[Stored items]
# # #
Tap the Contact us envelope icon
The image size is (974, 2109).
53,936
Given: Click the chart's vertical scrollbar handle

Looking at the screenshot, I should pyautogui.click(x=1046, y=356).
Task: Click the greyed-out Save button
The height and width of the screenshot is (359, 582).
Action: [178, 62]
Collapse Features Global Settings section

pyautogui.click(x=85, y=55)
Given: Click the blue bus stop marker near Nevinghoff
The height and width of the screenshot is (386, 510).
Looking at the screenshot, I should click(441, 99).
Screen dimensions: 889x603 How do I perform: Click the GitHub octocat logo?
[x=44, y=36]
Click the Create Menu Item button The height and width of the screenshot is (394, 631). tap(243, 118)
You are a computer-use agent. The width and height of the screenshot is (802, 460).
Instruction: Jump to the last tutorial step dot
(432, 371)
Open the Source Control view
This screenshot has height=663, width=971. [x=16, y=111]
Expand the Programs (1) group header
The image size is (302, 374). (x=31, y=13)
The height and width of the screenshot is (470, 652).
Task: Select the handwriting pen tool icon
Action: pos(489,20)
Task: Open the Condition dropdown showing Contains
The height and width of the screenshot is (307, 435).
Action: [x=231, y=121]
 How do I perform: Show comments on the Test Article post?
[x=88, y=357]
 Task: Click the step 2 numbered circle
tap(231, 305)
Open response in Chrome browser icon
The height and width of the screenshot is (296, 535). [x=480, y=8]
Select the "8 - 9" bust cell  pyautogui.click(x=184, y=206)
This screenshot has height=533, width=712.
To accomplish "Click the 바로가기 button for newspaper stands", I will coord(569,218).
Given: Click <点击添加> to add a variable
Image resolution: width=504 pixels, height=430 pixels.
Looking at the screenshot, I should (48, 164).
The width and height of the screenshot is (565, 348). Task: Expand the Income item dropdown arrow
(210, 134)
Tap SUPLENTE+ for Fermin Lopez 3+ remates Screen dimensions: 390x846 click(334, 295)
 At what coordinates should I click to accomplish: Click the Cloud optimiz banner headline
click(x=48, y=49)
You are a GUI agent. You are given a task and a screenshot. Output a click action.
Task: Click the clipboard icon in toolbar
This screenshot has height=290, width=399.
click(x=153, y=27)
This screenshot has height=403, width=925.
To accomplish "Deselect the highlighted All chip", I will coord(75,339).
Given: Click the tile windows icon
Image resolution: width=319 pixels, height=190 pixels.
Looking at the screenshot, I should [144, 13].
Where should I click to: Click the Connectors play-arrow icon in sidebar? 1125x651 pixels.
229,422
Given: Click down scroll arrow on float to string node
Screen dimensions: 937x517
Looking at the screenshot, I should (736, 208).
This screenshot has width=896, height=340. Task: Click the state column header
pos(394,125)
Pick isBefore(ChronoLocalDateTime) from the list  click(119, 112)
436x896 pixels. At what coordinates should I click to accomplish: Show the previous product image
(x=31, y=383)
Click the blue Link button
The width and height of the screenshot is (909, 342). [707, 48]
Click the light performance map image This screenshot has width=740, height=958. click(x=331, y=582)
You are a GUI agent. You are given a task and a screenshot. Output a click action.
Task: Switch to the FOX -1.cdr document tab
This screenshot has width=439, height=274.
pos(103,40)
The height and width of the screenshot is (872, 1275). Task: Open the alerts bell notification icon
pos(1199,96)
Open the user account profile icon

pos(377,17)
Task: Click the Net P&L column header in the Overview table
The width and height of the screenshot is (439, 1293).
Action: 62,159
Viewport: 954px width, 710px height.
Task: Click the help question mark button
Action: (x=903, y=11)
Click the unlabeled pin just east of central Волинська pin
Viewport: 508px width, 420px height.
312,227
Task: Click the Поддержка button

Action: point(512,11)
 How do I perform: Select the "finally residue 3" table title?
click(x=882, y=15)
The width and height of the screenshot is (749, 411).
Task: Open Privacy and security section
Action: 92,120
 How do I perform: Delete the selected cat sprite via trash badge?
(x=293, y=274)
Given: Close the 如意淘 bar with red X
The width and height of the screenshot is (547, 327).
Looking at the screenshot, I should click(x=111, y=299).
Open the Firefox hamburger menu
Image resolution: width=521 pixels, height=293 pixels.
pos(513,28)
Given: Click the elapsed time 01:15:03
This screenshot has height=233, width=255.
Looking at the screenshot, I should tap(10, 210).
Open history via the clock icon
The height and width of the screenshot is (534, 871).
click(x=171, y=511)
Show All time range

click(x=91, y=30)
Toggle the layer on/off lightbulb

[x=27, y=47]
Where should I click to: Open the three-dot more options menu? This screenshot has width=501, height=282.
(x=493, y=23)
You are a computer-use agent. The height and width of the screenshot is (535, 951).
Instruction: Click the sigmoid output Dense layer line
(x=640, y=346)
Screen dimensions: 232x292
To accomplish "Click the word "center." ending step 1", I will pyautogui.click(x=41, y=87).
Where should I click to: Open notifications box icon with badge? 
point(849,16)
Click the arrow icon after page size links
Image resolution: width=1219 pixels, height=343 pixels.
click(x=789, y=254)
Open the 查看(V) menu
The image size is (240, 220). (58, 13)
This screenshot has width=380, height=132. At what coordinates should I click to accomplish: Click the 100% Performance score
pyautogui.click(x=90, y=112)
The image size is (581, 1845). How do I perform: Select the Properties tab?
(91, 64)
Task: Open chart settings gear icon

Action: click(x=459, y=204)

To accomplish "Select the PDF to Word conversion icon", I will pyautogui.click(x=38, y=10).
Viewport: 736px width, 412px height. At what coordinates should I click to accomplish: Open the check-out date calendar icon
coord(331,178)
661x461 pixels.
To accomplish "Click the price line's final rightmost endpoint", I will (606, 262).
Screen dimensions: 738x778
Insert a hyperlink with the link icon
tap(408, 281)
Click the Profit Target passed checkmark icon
# # #
- [TASK GOAL]: Where the word "agent" appears in a line of the entries, copy that line.

- [RESULT]:
You are a computer-use agent. The width and height of the screenshot is (802, 460).
You are a GUI agent. You are given a task and a screenshot. Output a click action.
You are a GUI agent. You are given a task and a screenshot. Output a click action.
You are a computer-use agent. The height and width of the screenshot is (535, 951).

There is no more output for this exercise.